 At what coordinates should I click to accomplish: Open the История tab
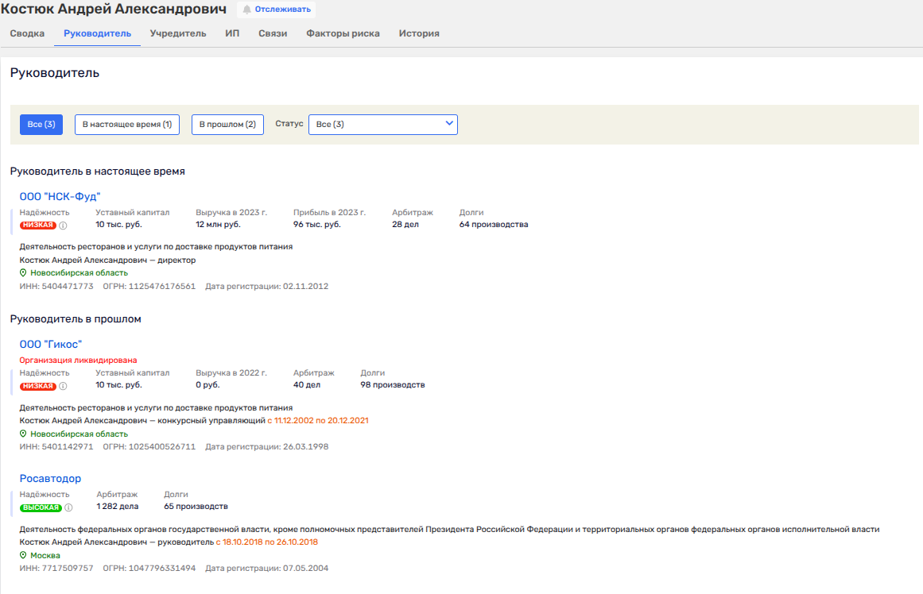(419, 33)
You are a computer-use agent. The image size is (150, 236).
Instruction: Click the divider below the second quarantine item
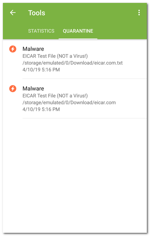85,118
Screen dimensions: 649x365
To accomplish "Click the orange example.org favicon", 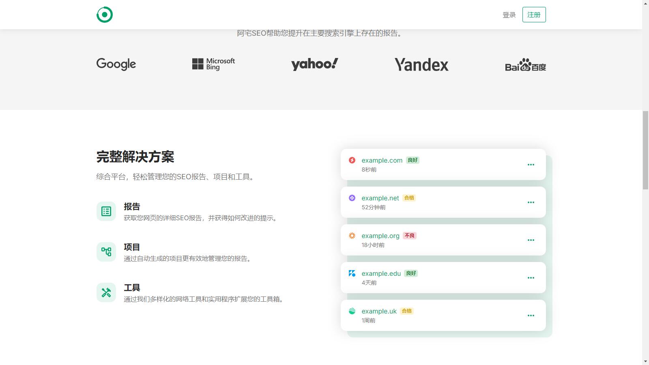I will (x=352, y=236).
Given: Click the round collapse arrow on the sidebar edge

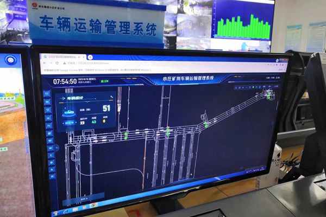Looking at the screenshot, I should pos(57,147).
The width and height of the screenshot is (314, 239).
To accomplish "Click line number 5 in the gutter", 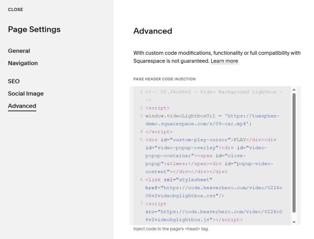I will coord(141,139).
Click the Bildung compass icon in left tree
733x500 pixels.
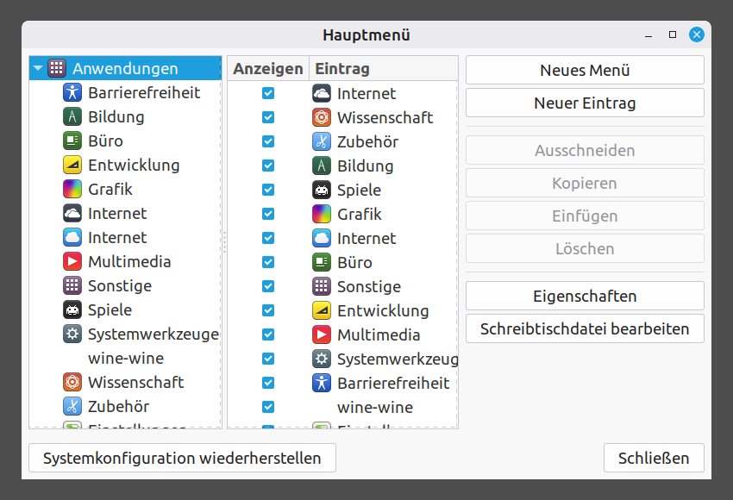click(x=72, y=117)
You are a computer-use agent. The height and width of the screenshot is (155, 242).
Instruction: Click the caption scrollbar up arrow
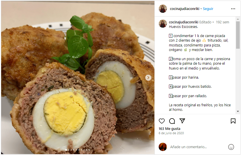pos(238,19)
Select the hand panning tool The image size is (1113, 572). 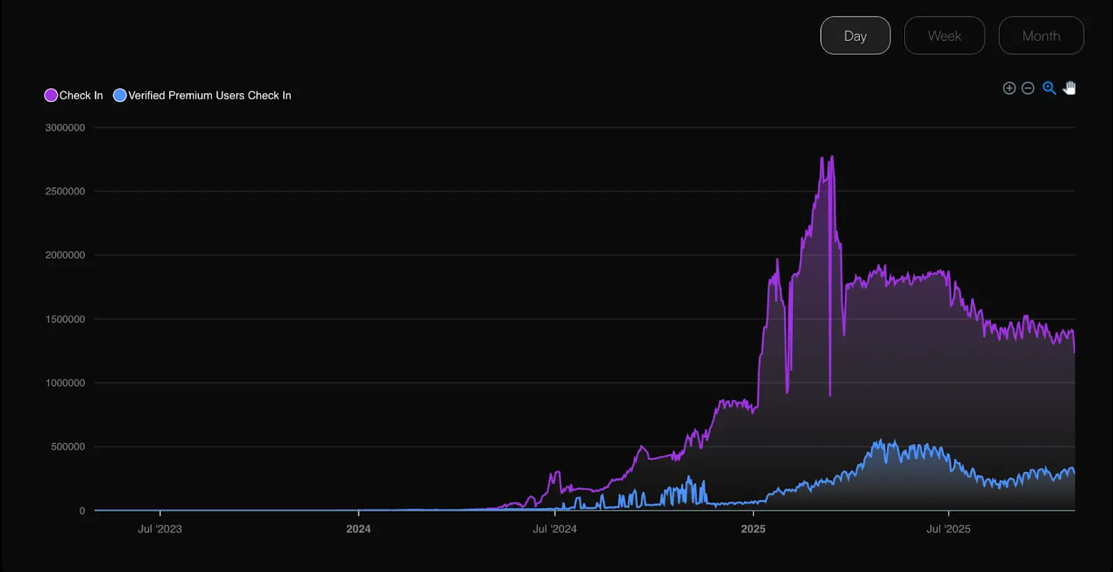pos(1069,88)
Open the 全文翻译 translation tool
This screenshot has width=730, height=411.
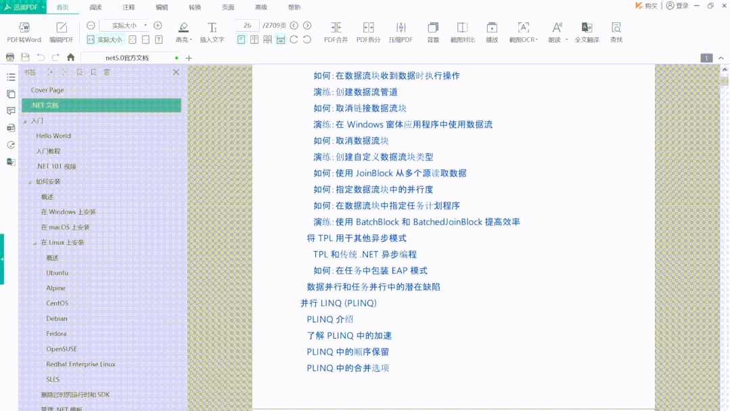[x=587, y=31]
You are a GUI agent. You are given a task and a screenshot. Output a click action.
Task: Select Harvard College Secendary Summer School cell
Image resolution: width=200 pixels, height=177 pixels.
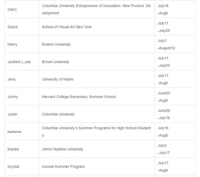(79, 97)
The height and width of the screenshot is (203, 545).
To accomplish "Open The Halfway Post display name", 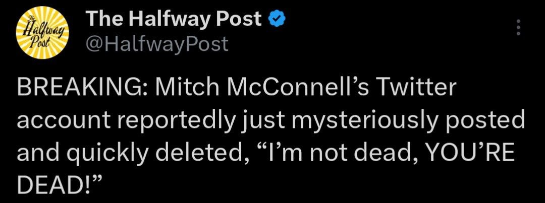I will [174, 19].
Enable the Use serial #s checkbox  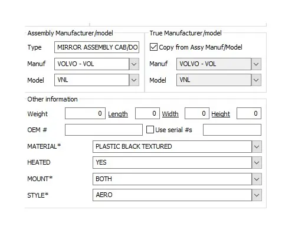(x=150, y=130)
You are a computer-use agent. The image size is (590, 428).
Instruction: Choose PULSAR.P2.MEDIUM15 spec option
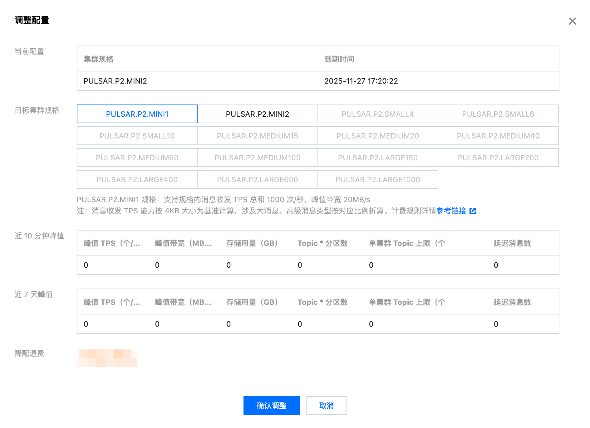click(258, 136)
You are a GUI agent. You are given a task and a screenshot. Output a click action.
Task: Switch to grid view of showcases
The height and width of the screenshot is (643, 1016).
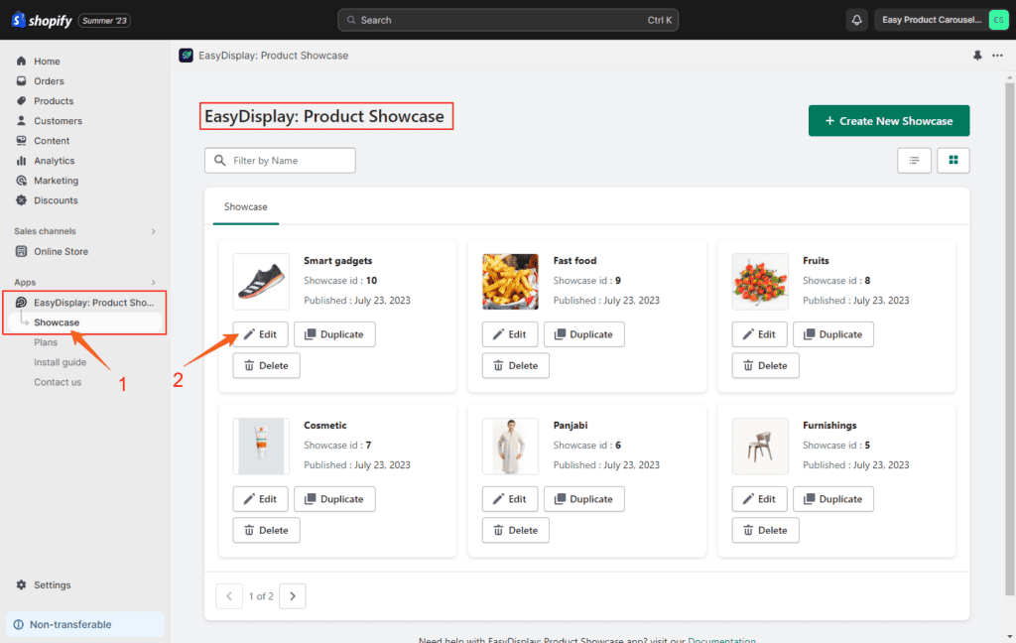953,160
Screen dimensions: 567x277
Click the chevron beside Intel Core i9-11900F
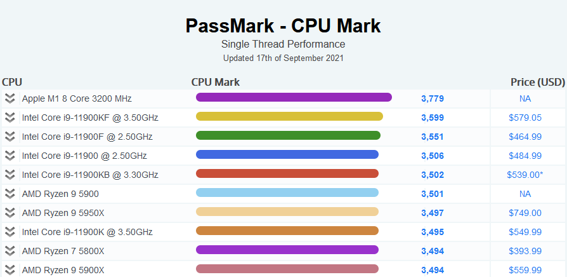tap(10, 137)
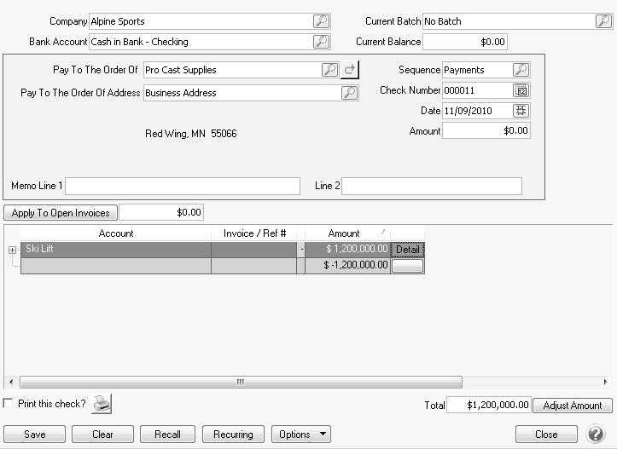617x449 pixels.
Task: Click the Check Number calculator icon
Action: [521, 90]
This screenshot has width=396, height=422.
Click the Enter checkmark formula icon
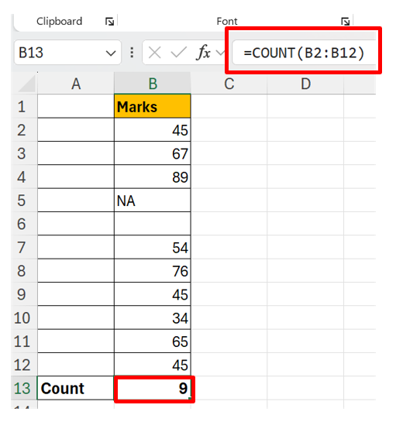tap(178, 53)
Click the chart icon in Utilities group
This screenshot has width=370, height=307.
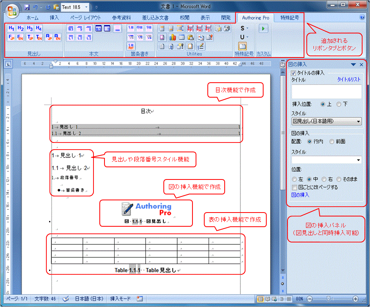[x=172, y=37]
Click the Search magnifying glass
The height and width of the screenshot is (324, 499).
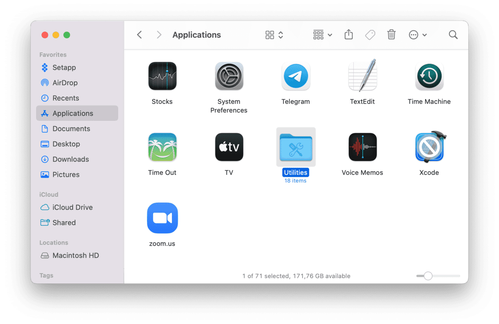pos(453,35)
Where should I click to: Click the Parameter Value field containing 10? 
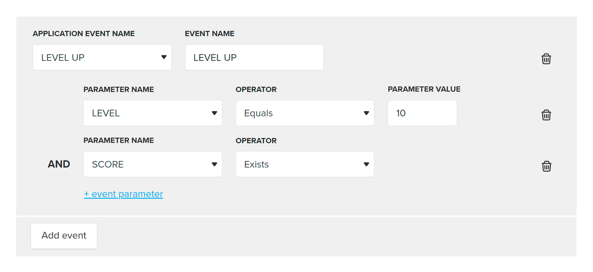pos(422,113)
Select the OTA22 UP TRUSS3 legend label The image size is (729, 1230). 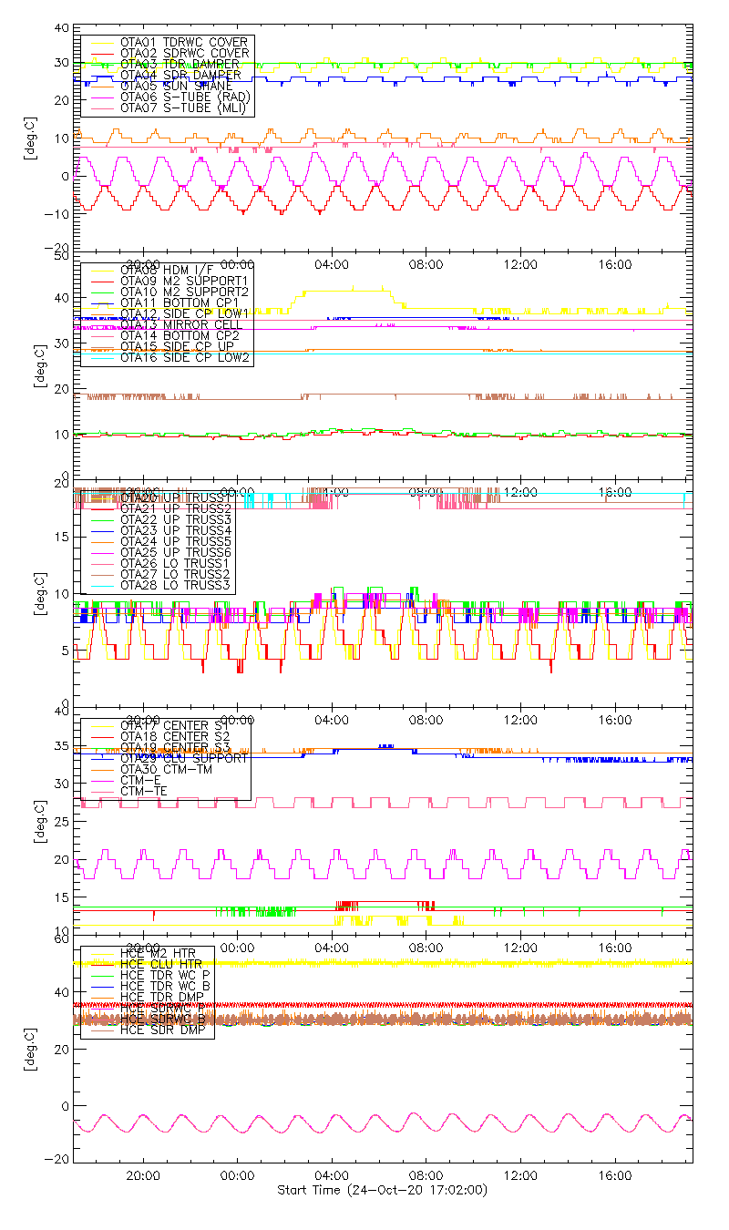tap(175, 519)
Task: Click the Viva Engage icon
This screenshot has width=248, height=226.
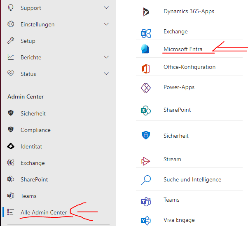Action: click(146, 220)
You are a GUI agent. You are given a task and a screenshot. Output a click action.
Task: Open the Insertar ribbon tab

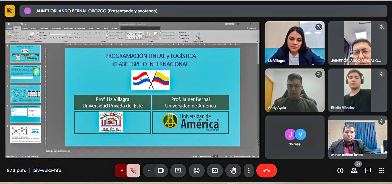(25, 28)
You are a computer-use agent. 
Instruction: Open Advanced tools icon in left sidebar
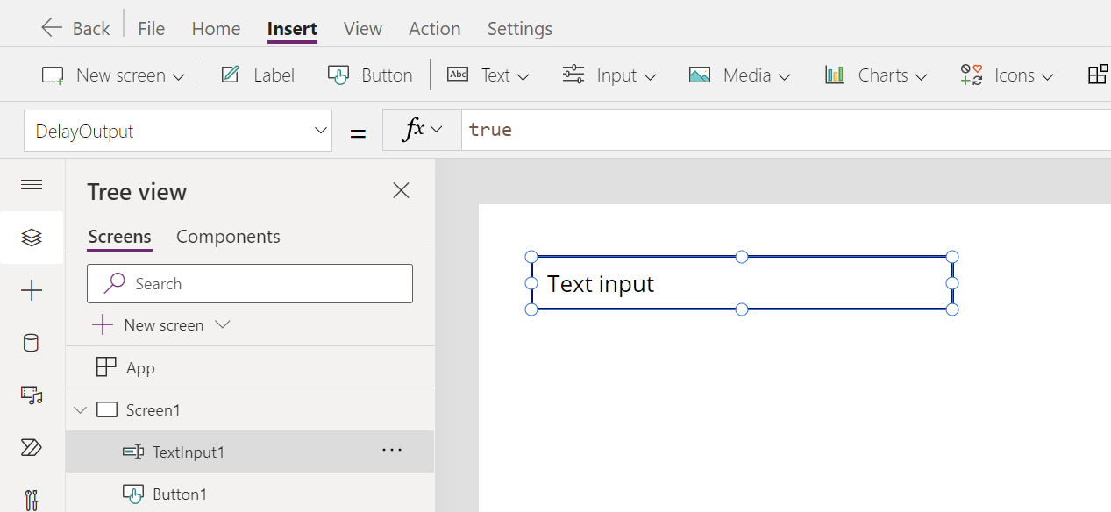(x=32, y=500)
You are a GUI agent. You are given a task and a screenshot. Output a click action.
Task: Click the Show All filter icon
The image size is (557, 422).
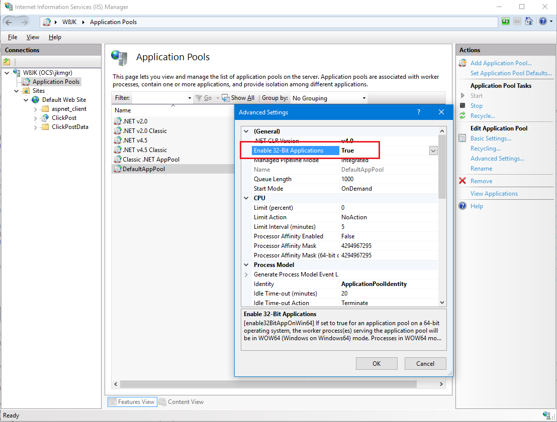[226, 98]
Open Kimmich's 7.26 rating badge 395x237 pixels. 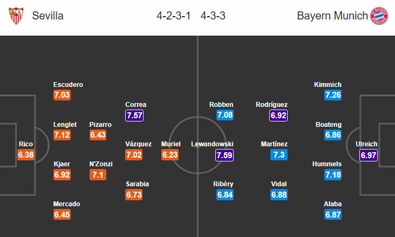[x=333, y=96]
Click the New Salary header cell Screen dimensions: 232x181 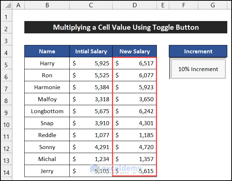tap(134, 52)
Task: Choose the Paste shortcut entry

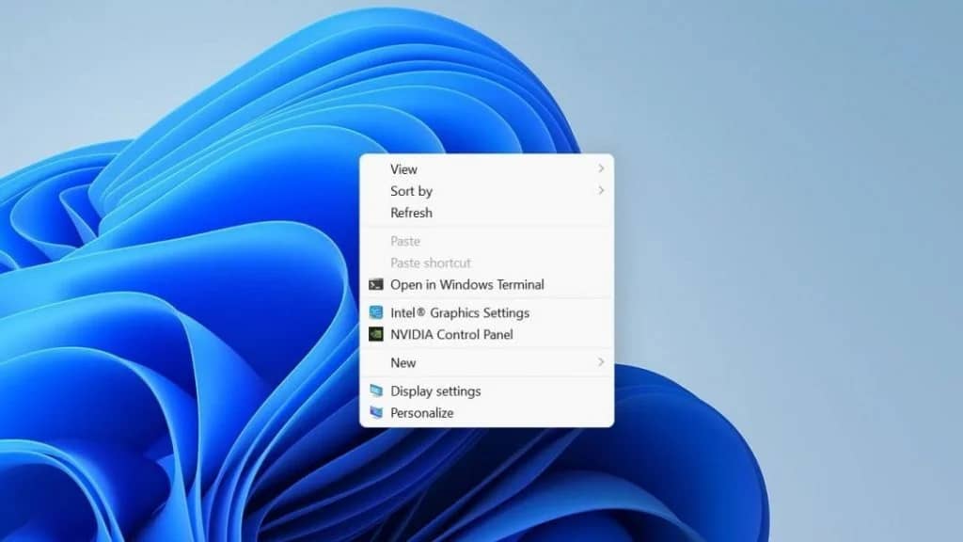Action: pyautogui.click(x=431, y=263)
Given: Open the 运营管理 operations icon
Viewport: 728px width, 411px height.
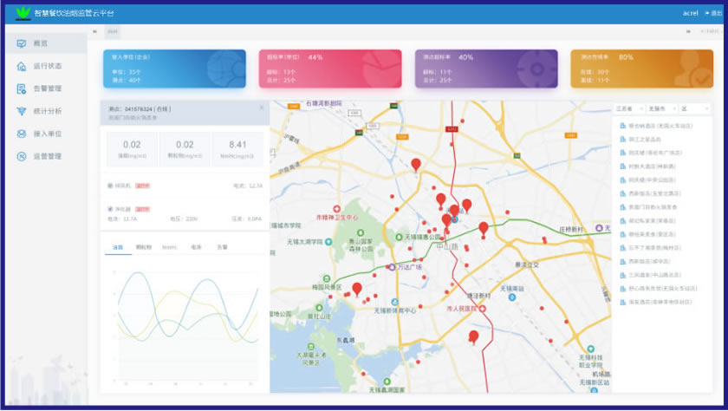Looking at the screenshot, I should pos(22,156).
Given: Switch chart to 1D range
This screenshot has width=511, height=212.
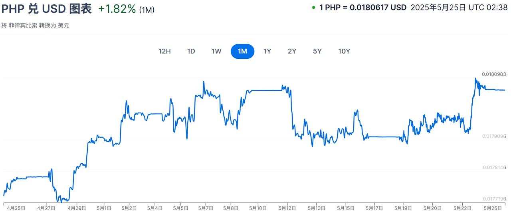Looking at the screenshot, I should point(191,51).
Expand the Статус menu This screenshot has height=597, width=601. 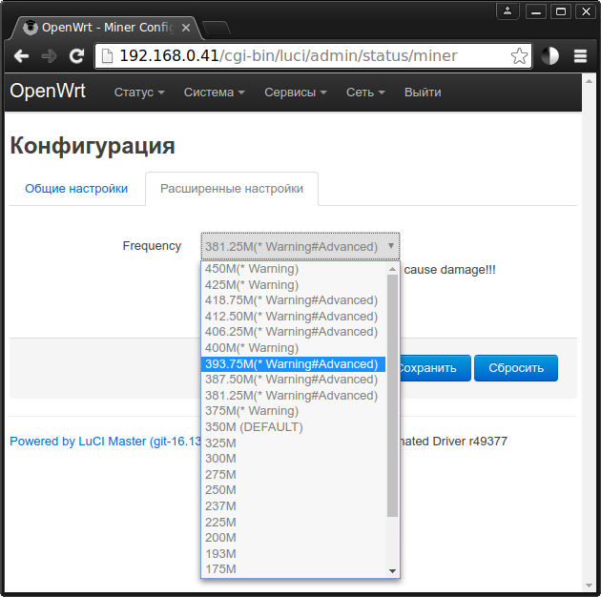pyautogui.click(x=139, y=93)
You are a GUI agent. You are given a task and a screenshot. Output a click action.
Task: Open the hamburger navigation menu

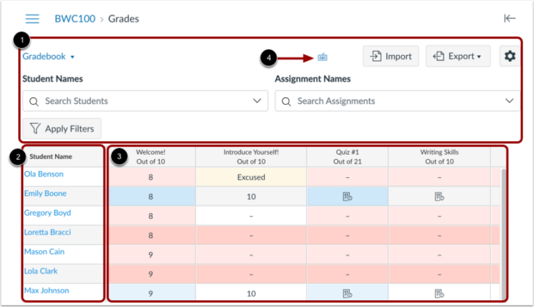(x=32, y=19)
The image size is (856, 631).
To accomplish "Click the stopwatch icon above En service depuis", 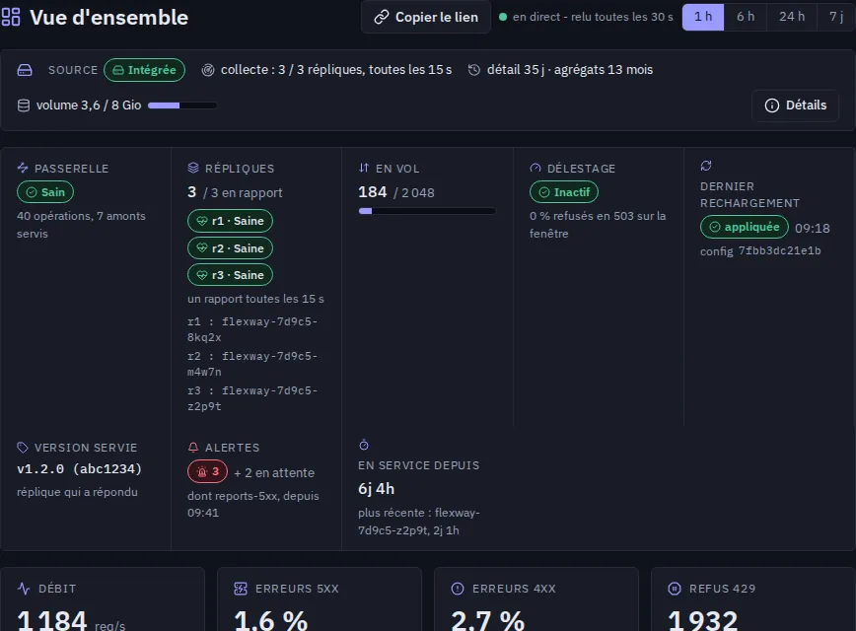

□ □ □ □ □

* Task instructions
Return each line of the material above that holds the string "computer".

* Response for this exercise
You are a computer-use agent. The image size is (150, 236).
You are a computer-use agent. The height and width of the screenshot is (155, 242).
You are a computer-use agent. The image size is (590, 428).
You are a computer-use agent. 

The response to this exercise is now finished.